Does anyone else feel an emptiness in their lives? Or are most cricket fans not as obsessed as I am, and have, you know, other things to occupy themselves?
The end of the World Cup, a month-plus juggernaut, has left me with a completely new schedule — no early mornings; no stealth browsers at work; free time at the end of the night, now not beholden to the demands of sleep. The emotion I have now is the same I feel after finishing a long book, like Vikram Seth’s The Suitable Boy — you devote such a long time to completing it that when it’s over, you start to miss the characters and the happy routine the book’s length created. (Again, I assume most people are not like me and can read quickly.)

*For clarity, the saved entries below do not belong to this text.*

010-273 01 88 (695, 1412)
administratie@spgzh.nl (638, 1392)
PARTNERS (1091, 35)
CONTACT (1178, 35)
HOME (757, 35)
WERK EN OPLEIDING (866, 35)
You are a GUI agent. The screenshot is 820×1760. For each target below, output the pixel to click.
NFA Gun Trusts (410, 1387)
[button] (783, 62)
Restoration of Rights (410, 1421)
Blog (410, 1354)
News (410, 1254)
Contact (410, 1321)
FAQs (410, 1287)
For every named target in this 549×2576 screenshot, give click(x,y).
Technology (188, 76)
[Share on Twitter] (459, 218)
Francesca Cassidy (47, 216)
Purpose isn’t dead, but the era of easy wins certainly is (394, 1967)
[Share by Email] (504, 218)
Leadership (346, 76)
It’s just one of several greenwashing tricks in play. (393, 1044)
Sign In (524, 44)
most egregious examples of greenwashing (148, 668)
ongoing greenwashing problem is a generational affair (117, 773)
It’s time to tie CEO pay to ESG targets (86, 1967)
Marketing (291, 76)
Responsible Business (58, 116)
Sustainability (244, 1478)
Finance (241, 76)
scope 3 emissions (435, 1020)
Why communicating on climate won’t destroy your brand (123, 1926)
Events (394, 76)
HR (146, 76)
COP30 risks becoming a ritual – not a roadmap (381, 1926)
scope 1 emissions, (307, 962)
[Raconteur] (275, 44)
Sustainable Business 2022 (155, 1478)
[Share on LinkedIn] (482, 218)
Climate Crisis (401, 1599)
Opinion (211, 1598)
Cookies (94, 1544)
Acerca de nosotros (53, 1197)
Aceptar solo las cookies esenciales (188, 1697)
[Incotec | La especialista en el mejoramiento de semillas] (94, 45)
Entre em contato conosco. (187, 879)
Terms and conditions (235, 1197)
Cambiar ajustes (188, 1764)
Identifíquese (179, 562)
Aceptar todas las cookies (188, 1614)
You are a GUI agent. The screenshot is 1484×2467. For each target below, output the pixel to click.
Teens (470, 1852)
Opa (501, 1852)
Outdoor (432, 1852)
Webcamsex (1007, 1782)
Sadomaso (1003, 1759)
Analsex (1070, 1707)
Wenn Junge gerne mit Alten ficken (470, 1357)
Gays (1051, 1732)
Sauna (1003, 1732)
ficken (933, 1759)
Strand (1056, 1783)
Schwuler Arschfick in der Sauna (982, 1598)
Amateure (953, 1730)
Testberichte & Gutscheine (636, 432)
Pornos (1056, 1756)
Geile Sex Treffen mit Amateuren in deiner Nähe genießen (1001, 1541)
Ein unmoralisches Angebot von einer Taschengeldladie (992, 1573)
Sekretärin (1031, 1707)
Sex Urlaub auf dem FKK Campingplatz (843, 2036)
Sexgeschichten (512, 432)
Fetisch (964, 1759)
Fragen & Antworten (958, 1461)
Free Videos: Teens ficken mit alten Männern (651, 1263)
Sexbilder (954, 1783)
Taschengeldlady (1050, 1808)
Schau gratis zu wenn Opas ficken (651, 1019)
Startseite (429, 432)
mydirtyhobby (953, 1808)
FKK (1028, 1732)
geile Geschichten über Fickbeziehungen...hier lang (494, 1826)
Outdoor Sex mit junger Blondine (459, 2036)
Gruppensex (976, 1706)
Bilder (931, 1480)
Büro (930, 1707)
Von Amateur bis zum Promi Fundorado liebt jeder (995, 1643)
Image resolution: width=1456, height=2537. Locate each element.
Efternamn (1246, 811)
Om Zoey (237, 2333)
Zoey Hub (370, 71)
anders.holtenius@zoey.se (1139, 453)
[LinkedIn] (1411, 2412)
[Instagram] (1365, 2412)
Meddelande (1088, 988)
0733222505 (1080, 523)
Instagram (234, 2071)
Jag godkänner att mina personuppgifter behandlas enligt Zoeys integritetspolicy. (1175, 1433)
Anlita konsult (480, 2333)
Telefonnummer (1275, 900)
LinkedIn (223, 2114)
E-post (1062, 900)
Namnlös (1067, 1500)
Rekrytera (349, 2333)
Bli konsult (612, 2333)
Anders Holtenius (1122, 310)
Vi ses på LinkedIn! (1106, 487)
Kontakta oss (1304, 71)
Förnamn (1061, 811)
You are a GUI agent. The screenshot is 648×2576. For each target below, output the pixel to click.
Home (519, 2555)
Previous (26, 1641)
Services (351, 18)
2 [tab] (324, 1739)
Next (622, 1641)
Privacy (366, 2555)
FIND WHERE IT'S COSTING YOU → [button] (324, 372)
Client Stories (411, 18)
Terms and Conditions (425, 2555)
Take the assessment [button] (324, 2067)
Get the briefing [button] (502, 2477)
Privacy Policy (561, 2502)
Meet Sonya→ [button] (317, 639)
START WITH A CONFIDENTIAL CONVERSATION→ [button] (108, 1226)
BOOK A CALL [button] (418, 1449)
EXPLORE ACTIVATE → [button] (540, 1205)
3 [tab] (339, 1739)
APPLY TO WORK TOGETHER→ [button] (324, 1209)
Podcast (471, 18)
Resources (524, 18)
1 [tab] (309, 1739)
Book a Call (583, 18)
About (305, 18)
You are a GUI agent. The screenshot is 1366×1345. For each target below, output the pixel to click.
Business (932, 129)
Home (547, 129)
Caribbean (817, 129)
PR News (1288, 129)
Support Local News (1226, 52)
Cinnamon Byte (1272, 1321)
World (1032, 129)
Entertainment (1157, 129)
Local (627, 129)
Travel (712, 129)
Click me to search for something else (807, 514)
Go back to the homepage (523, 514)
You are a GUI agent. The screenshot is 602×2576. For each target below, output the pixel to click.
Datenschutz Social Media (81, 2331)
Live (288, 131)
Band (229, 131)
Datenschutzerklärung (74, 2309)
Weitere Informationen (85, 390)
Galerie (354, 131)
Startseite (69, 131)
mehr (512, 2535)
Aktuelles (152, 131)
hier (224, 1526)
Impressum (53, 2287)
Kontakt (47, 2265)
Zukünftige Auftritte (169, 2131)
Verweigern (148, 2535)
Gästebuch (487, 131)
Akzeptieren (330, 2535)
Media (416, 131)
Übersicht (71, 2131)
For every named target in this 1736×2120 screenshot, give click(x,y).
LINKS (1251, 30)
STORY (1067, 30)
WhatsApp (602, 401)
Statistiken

There are competing interests in determining the length of the tournament: 1) The Associates want to be included, and the number of teams raises the duration; 2) The broadcasters don’t necessarily want the Associates, but if they have to include them, they insist on a one-match-per-day schedule; 3) The cricket calendar is already squeezed at it is, what with the IPL starting a mere week after the World Cup; 4) There are a whole range of promises and counter-promises made behind the scenes among board members.
But from a fan’s perspective, a long World Cup does have some virtues. This isn’t just a cricket fan saying, “Well, it means more cricket for me.” A team’s journey through the group and knock-out stages is one of the more fascinating elements of any tournament, and the time allows for narratives, pressure and suspense to build. It’s not all a waste, you know.